24th February 2014 Roche launched the CINtec Plus (p16/Ki67) cervical ICC assay1. This was long awaited after Roche had spent approximately 200 million Euros nearly three years ago for MTM laboratories, the originators of the technology and IP2. The question was; how would this fit within the cervical cancer offering from Roche given their already strong PCR portfolio? Last week’s launch shows it appears to have found elbow room, but how things evolve from here will be interesting. There are proponents of screening by PCR, making PAP redundant but now Roche are offering ICC in this space.

Could CINtec Plus be made redundant by PCR? It will ultimately come down to cost and the question of whether the healthcare economics balance. Both ICC and PCR are considerably more expensive than PAP cytology as a service, however, the added costs of false negatives by PAP may outweigh the overall costs of using more expensive screening assays. The press release refers to 500,000 cases of cervical cancer globally1 with approximate death rates of half of this number. However, these incidence and death rates include countries where no cervical screening occurs. The effect of screening is extremely significant, about 85% of the incidences of cervical cancer and subsequent deaths occur in the less developed world according to the WHO3. In the USA there were approximately 12,000 cases last year, with approximately 4000 deaths associated with cervical cancer4. In the UK the figures are approximately a quarter of the USA’s respectively5. Screening with PAP has been effective in reducing mortality significantly over the last thirty to forty years5. How much further can CINtec Plus and/or PCR reduce these mortality figures and how would the overall cost compare to the current costs? This may well be the tipping point for the success of the Roche assays.
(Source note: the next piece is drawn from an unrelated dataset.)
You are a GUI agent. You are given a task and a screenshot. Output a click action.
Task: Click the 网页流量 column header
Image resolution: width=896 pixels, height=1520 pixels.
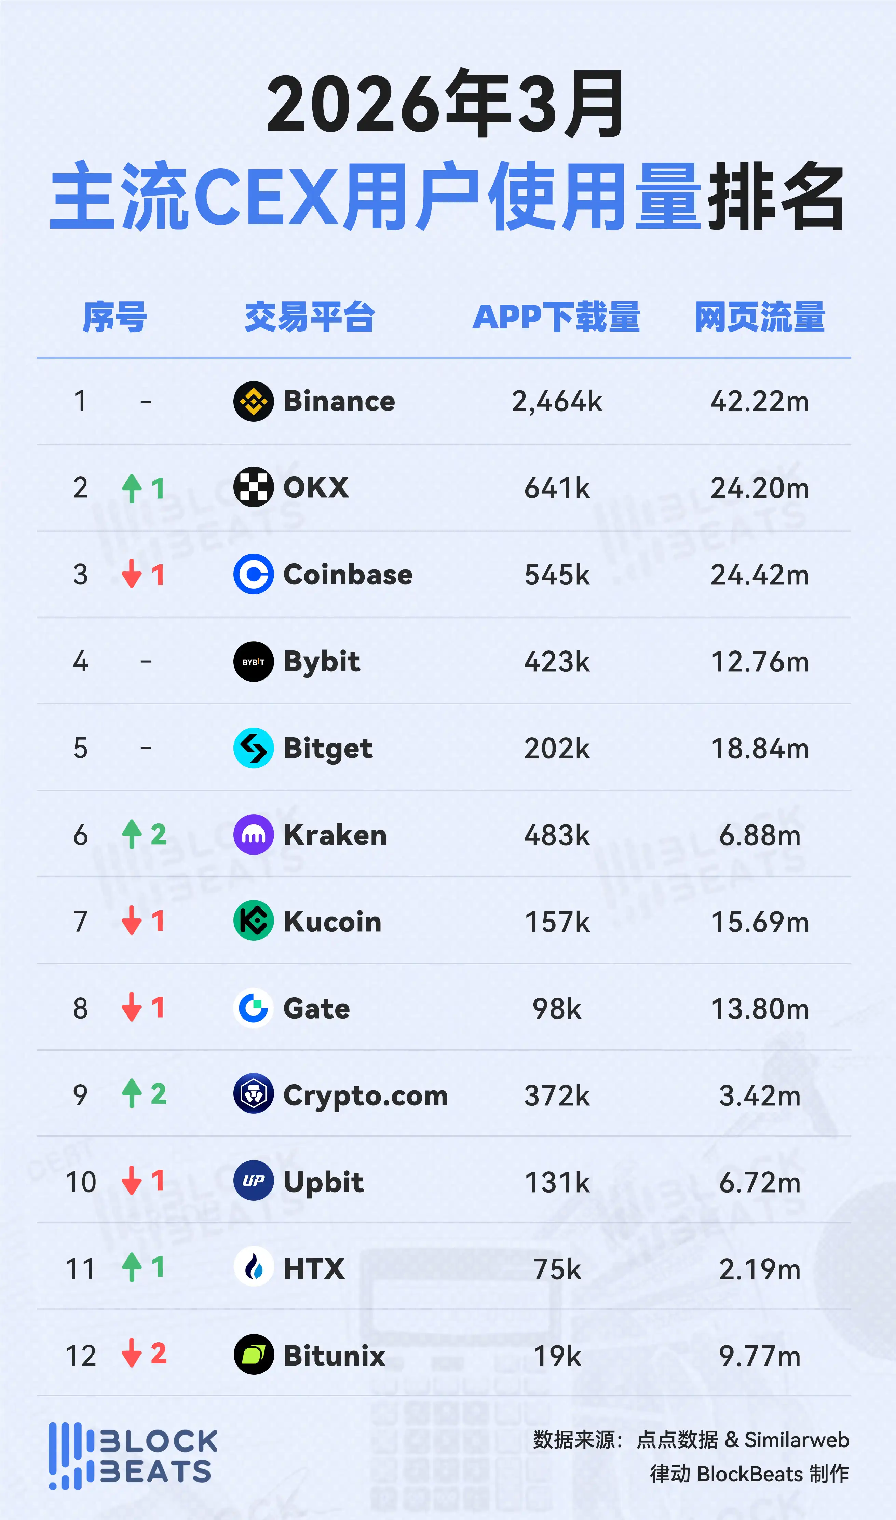tap(760, 317)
What this does reinforce is that Roche is firmly interested in the diagnosis rather than the prevention. Roche pulled out of vaccine development three years ago when it parted company with Transgene after a 3-4 year partnership6. It was clearly a strategic move. While vaccines are available, the mixed uptake and strategies by governments only to vaccinate females, means there will always be a reservoir of virus in the population generally. Along with the other (comparatively limited) risks of developing cervical cancer the need to screen will remain paramount but in an ever decreasing funding climate can these more expensive approaches replace PAP cytology or will they only ever be a reflex assay for the indeterminate cases? Time and economics will tell.